Macau e “o enorme potencial” para os dentistas portugueses

Fotografia: Eduardo Martins

Uma dezena de dentistas portugueses na RAEM é muito pouco. “Macau continua a apresentar um enorme potencial para atrair os médicos dentistas portugueses”, diz o bastonário da Ordem dos Dentistas ao PONTO FINAL, que pretende reactivar o Congresso Dentário Sino-Português em Macau.

João Paulo Meneses

putaoya@hotmail.com

Registados na Ordem dos Médicos Dentistas (OMD) portugueses há quatro profissionais em Macau, mais oito que indicaram à Ordem estarem na China. De nacionalidade portuguesa, em Macau, há cerca de uma dezena, sendo que cerca de metade já aqui nasceu e a outra optou por Macau, após a licenciatura, segundo números fornecidos pelas autoridades da RAEM à OMD, e que esta divulgou ao PONTO FINAL. Mas o bastonário da OMD acredita que é possível aumentar muito mais estes números. “Num momento em que Portugal continua a deparar-se com um excesso de médicos dentistas (conforme comprova o estudo Os Números da Ordem), Macau surge como uma alternativa em termos de oportunidades de trabalho e de aplicação do conhecimento adquirido por estes profissionais altamente qualificados,” diz Orlando Monteiro da Silva, ao PONTO FINAL.

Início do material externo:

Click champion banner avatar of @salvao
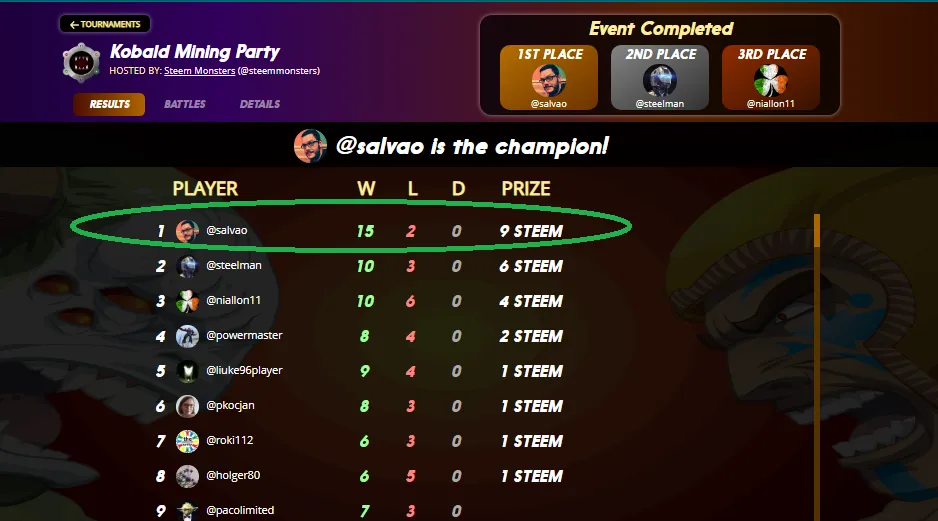The height and width of the screenshot is (521, 938). pyautogui.click(x=310, y=146)
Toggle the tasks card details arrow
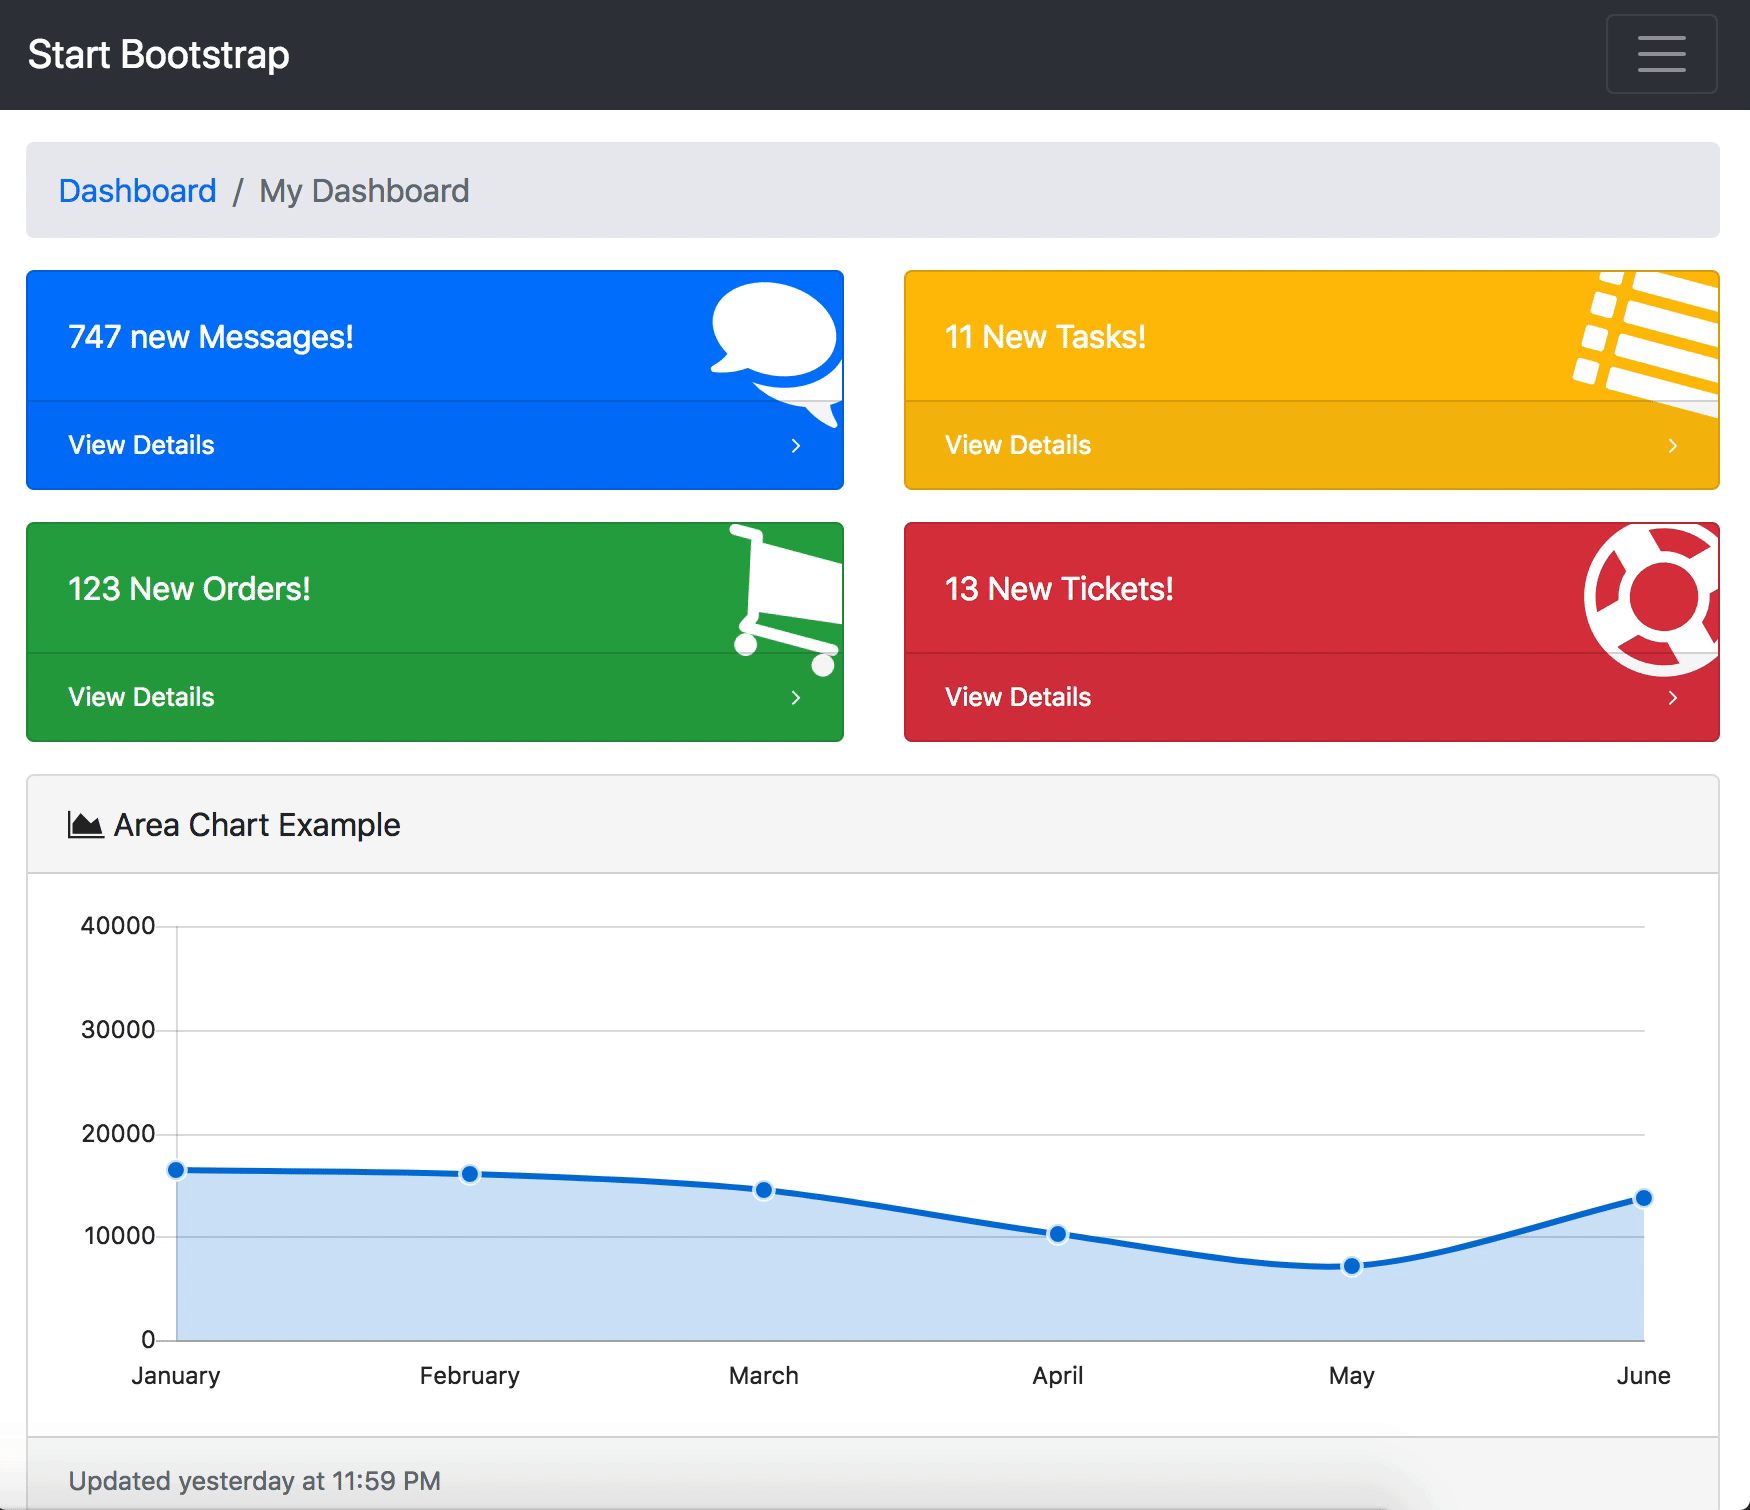Screen dimensions: 1750x1510 point(1674,446)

“Macau continua, por isso, a apresentar um enorme potencial para atrair os médicos dentistas portugueses,” acrescenta o bastonário. “Recordo que a Região assume-se como plataforma de ligação entre os países de língua portuguesa e a China, especialmente agora com a abertura da Ponte do Delta, uma obra que certamente trará outra dinâmica à região e desafios em todas as áreas, incluindo a da saúde”.

Para além da questão concreta de Macau poder acolher mais dentistas formados em Portugal, Orlando Monteiro da Silva destaca outra forma de aproximação entre as duas partes: “acredito que existem todas as condições para o intercâmbio ao nível do conhecimento, da tecnologia e da investigação, não só através da prática clínica, mas também académica e científica. Envolver governos, faculdades e outras entidades na dinamização deste relacionamento trará certamente ganhos para as populações e para a profissão”.

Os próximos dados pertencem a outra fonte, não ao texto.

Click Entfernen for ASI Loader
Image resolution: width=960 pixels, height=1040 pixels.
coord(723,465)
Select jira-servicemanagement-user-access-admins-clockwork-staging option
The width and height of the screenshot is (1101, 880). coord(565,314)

Foi neste sentido que a República Popular da China e Portugal assinaram no final de 2017 um protocolo de cooperação na área da medicina dentária. O documento prevê o intercâmbio de conhecimentos científicos, tecnológicos, de inovação e ainda de profissionais entre os dois países, tendo Macau como “ênfase especial”.

Na altura foi referido que o protocolo pretendia trazer benefícios para as populações envolvidas, nos dois países. “É um protocolo de troca de saberes científicos, tecnológicos, de inovação, de profissionais, de congressos, de organizações mútuas, entre a China e Portugal. Obviamente com ênfase especial em Macau, para incrementar as relações a este nível entre os dois países, particularmente na medicina e na medicina dentária”, disse Orlando Monteiro da Silva. Mais de um ano depois, o bastonário da OMD afirma que no contexto do acordo “têm sido desenvolvidos contactos no sentido de realizar alguns eventos em Portugal”.

Em Orlando Monteiro da Silva, que conhece bem Macau, existe “a convicção de que a troca de experiências e conhecimentos é benéfica para ambos os países. Daí ser nossa intenção retomar num futuro próximo o Congresso Dentário Sino-Português em Macau, um evento com provas dadas na aproximação dos dois povos. Este encontro sempre se assumiu como uma oportunidade de excelência para a formação contínua e partilha académica, científica e profissional entre médicos dentistas asiáticos e de países de língua oficial portuguesa”.